* **Assignment**
Restate all the data word for word and omit the pictures.

***** Task input

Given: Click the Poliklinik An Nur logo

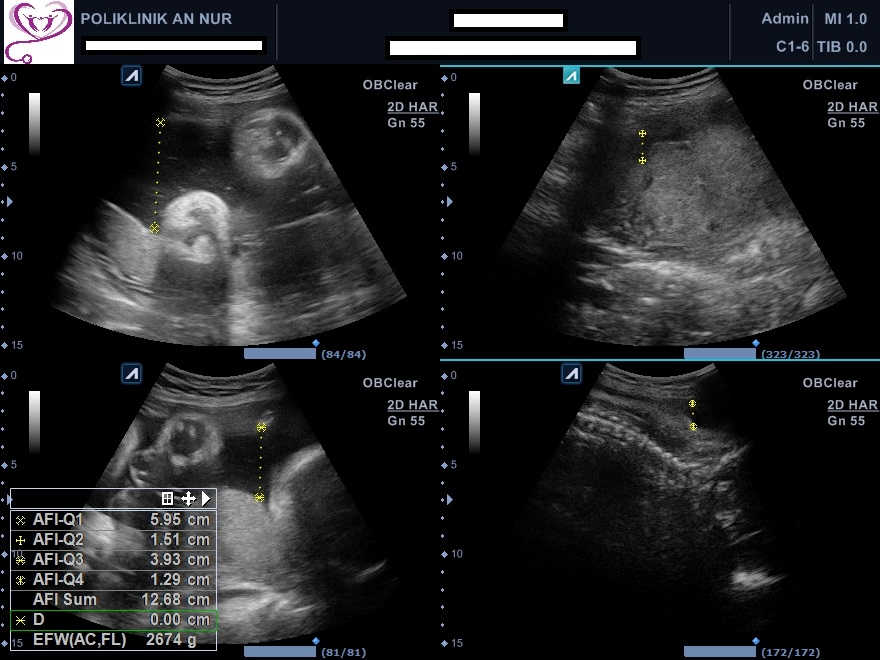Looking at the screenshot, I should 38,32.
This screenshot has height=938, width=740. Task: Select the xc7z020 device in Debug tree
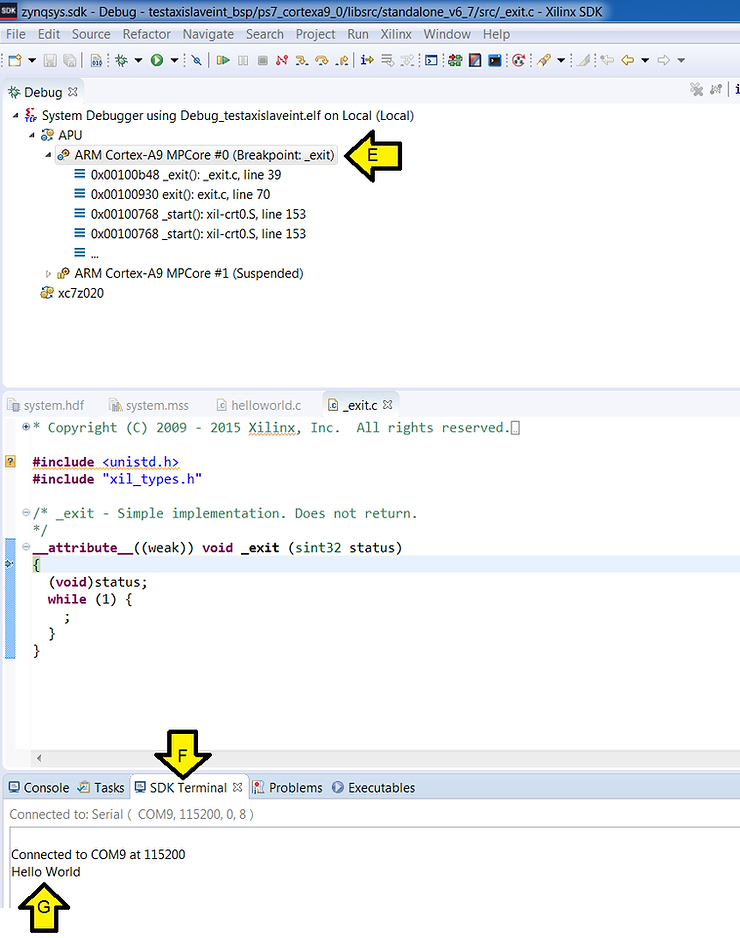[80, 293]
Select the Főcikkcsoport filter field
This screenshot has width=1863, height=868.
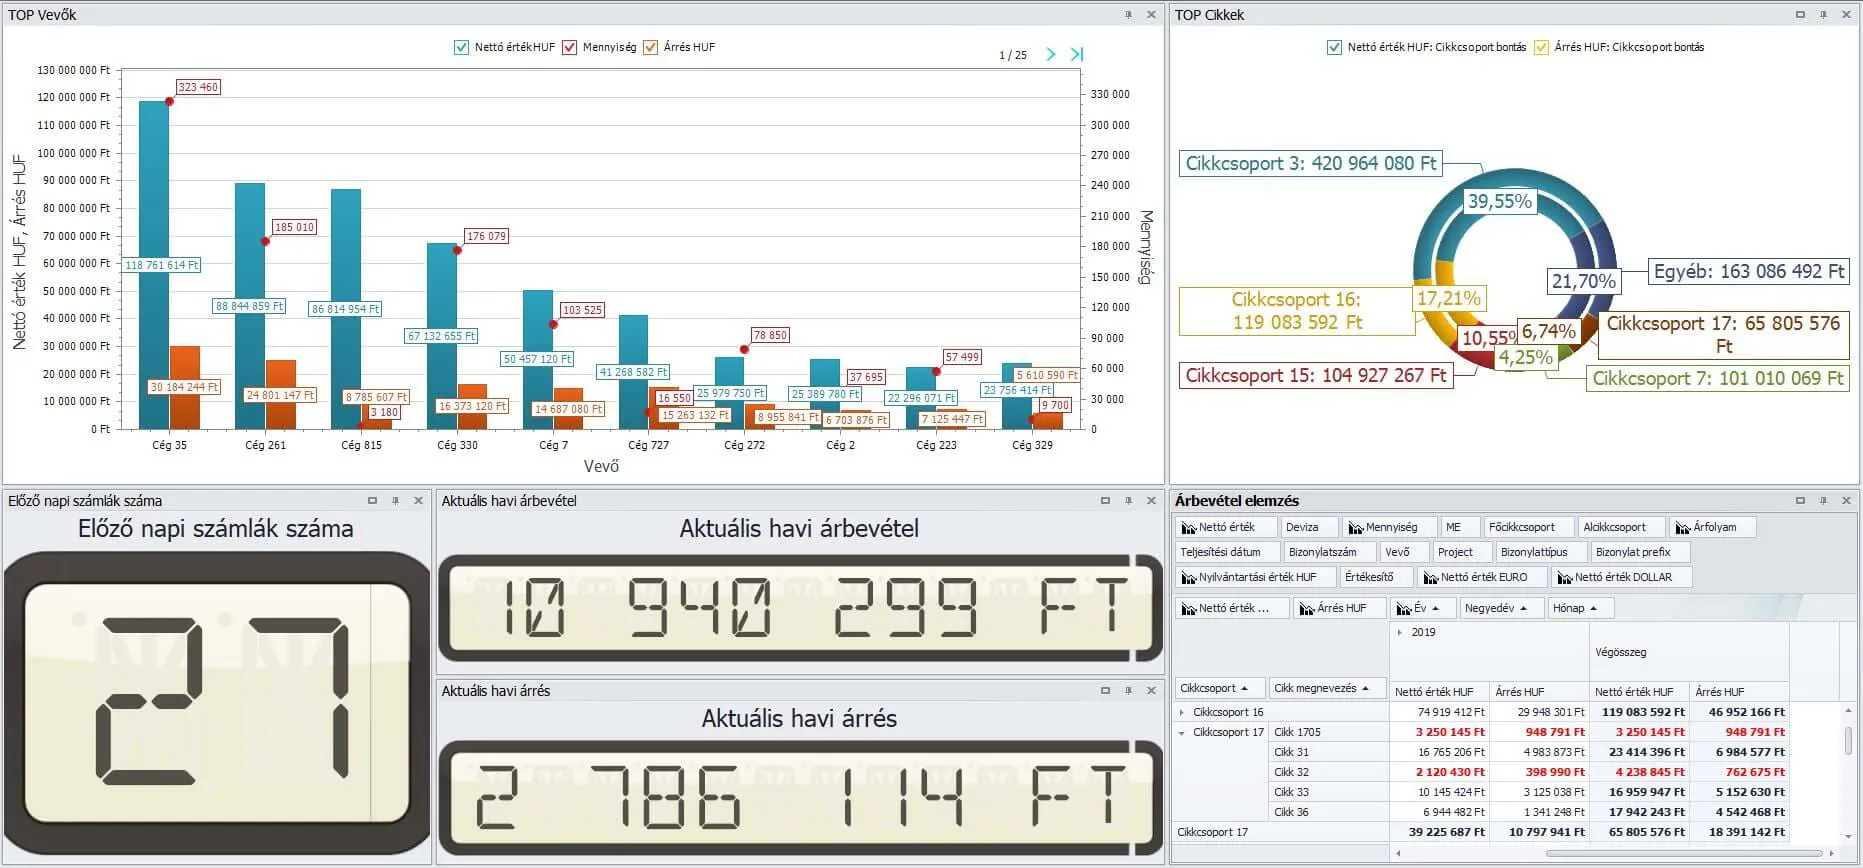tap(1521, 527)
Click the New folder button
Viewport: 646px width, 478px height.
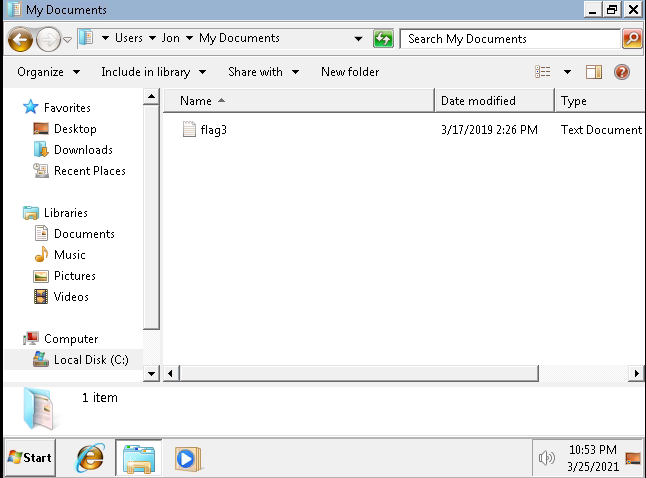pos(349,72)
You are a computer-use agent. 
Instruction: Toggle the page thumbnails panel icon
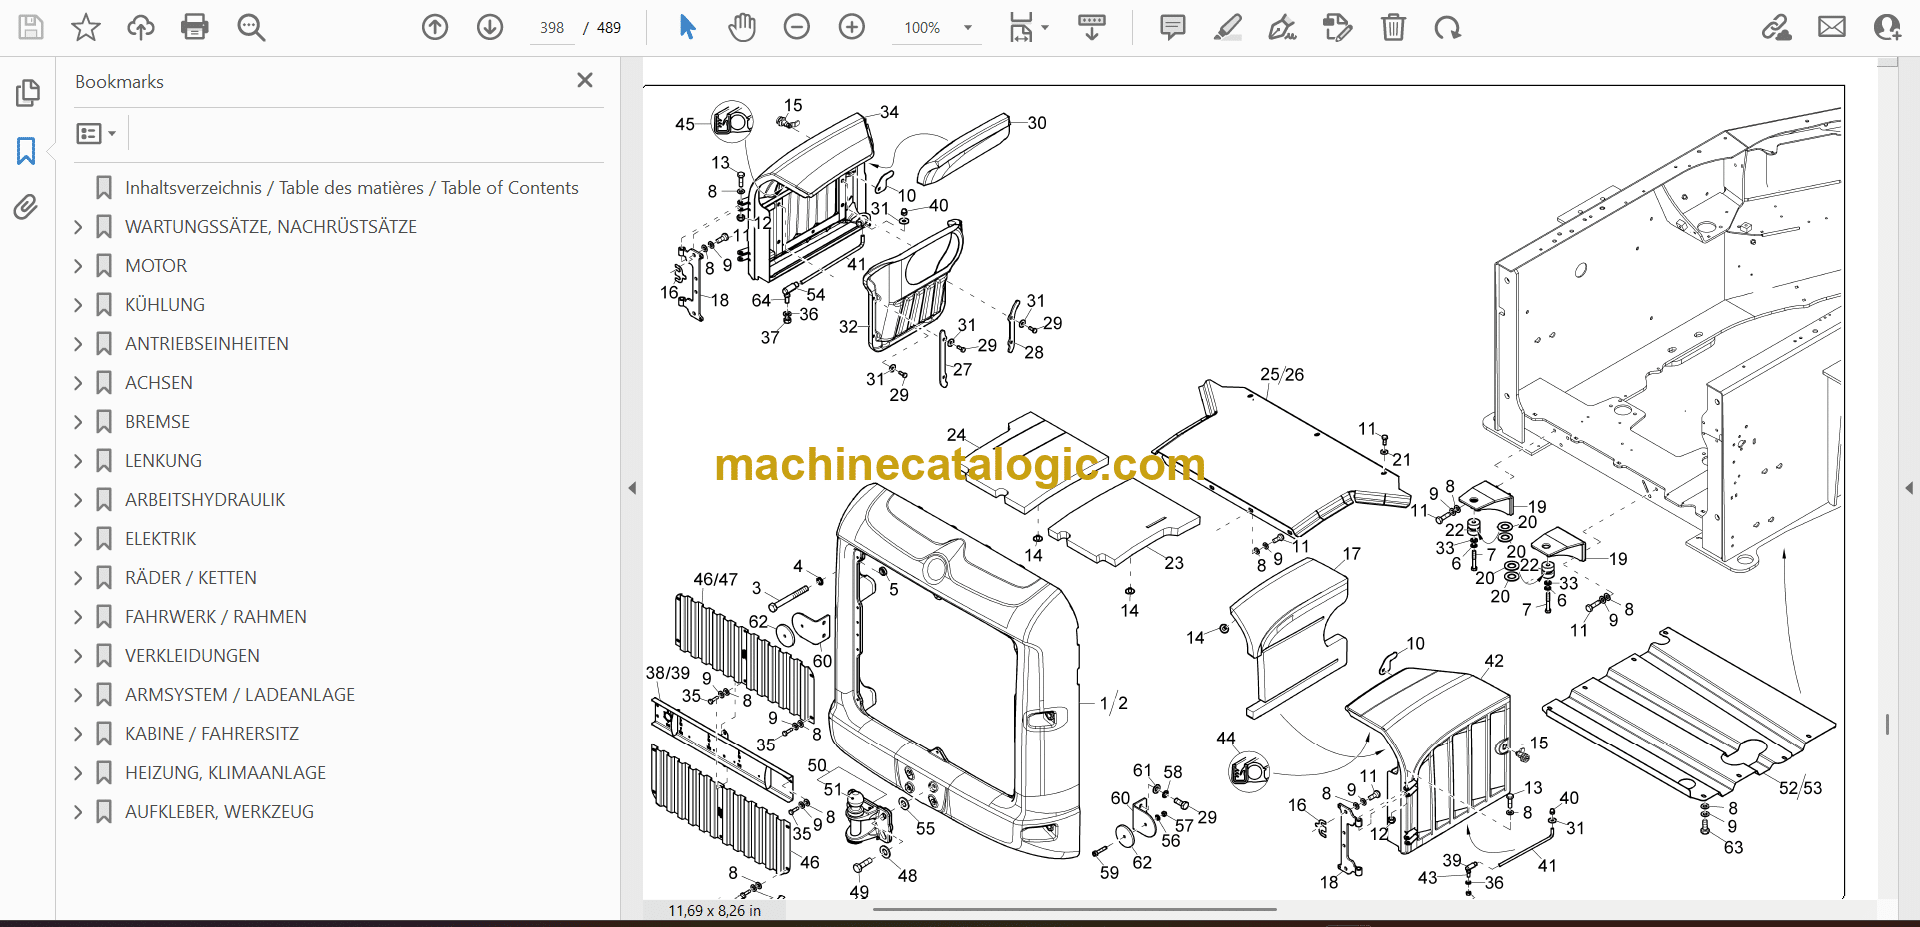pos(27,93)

**********

* **Answer space**
Given: Click the Poliklinik An Nur logo

Looking at the screenshot, I should 38,32.
This screenshot has height=938, width=740. Task: Select the xc7z020 device in Debug tree
[80, 293]
Select the Főcikkcsoport filter field
This screenshot has width=1863, height=868.
tap(1521, 527)
Click the New folder button
Viewport: 646px width, 478px height.
pos(349,72)
You are a computer-use agent. 
Instruction: Toggle the page thumbnails panel icon
pos(27,93)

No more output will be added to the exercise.